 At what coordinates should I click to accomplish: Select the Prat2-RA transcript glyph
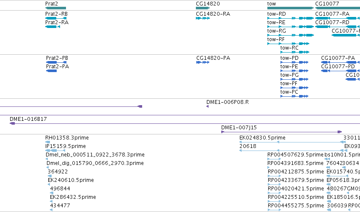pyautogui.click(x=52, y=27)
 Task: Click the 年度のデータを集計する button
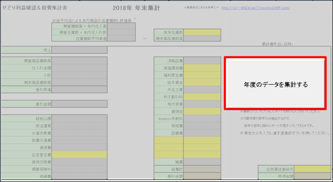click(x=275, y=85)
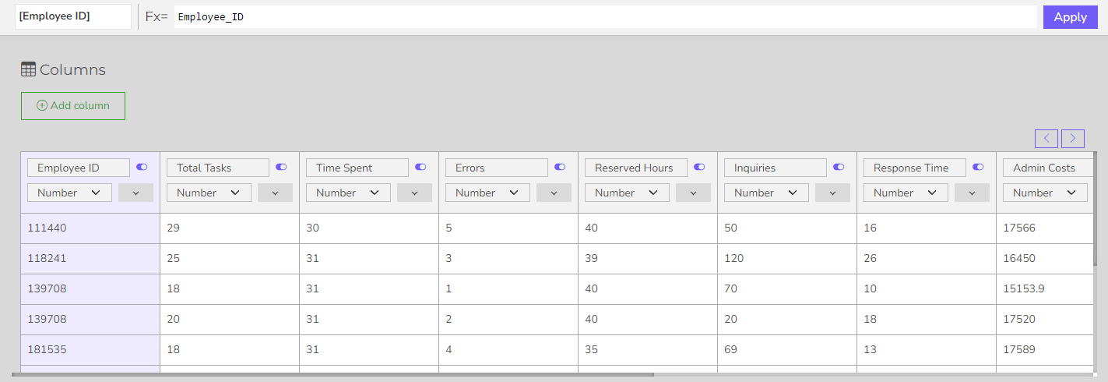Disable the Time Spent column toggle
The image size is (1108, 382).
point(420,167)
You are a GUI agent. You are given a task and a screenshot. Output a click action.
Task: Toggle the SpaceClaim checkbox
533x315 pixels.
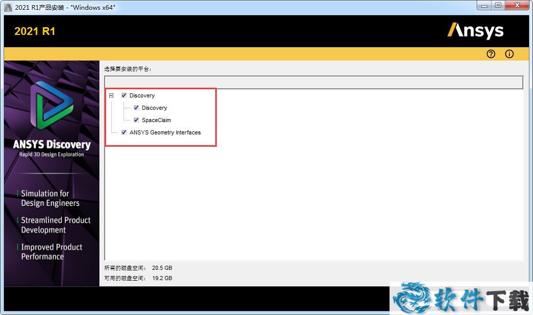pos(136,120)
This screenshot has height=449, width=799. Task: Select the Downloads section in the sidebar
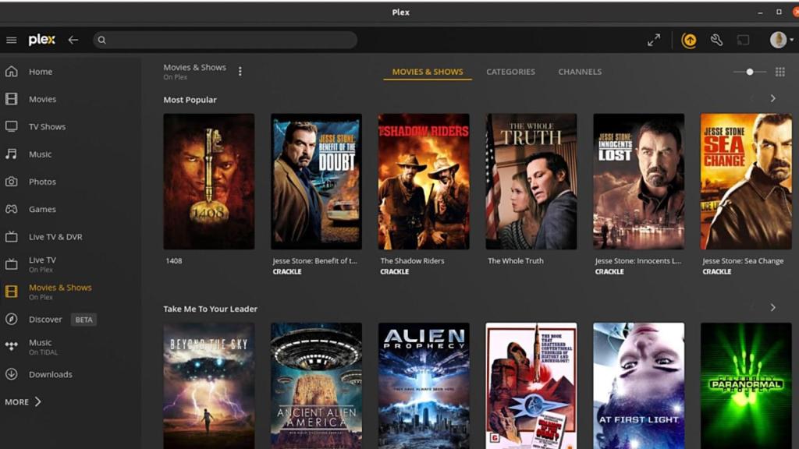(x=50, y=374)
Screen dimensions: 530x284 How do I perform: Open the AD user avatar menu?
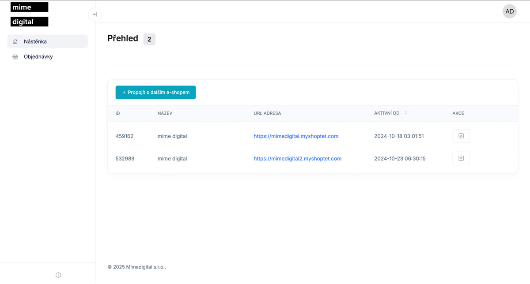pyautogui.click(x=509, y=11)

····················

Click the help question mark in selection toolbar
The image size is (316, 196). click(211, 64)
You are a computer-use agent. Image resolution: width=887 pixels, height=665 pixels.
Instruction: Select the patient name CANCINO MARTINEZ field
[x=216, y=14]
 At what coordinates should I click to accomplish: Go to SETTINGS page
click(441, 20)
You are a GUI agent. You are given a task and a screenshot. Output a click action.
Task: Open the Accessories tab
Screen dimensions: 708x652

····················

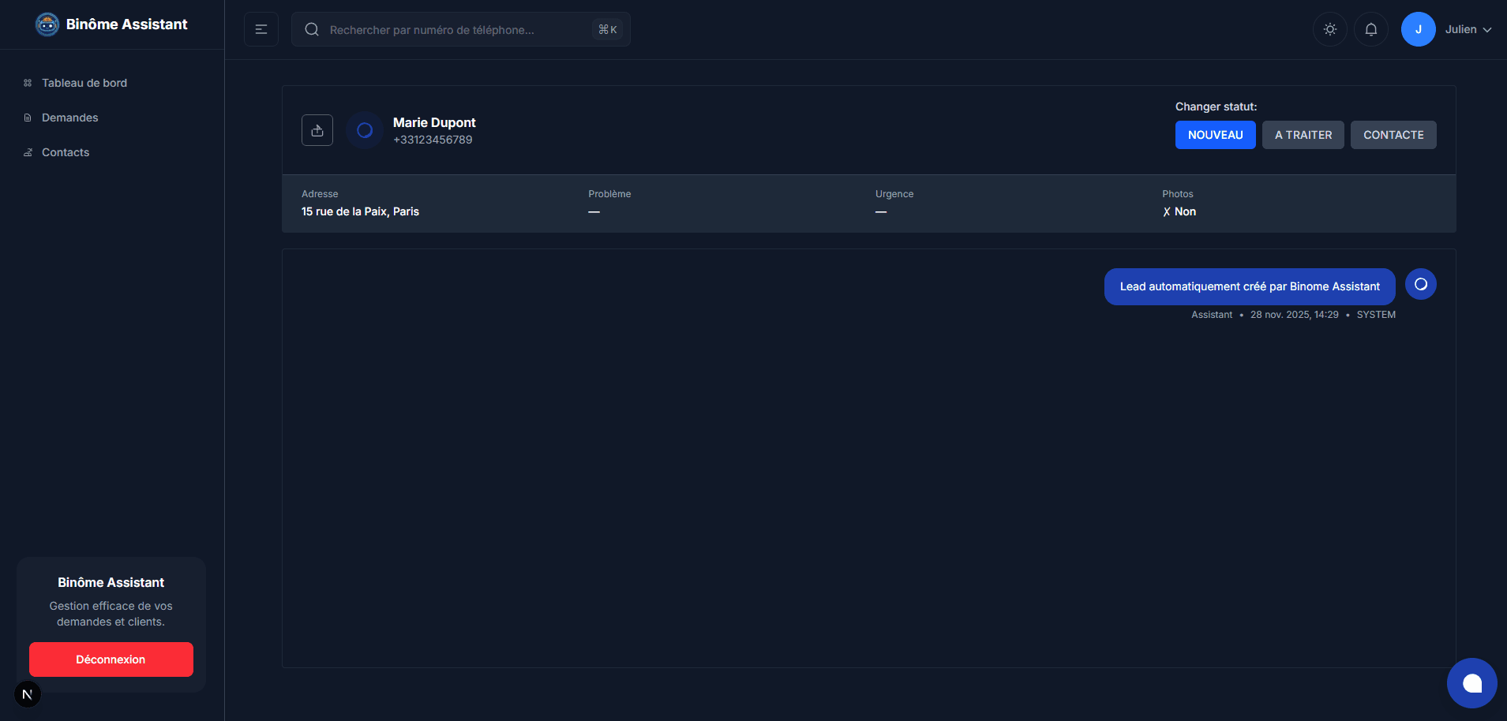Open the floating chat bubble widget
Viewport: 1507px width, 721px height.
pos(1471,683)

····················

§ Description of the task: As the answer, set down only the lines from the data above between the one holding "At what coordinates should I click to accomplish: Go" and the one holding "Screen dimensions: 708x652", inclusive, exactly as they read.

§ Response for this exercise:
 At what coordinates should I click to accomplish: Go to SETTINGS page
click(441, 20)
You are a GUI agent. You are given a task and a screenshot. Output a click action.
Task: Open the Accessories tab
Screen dimensions: 708x652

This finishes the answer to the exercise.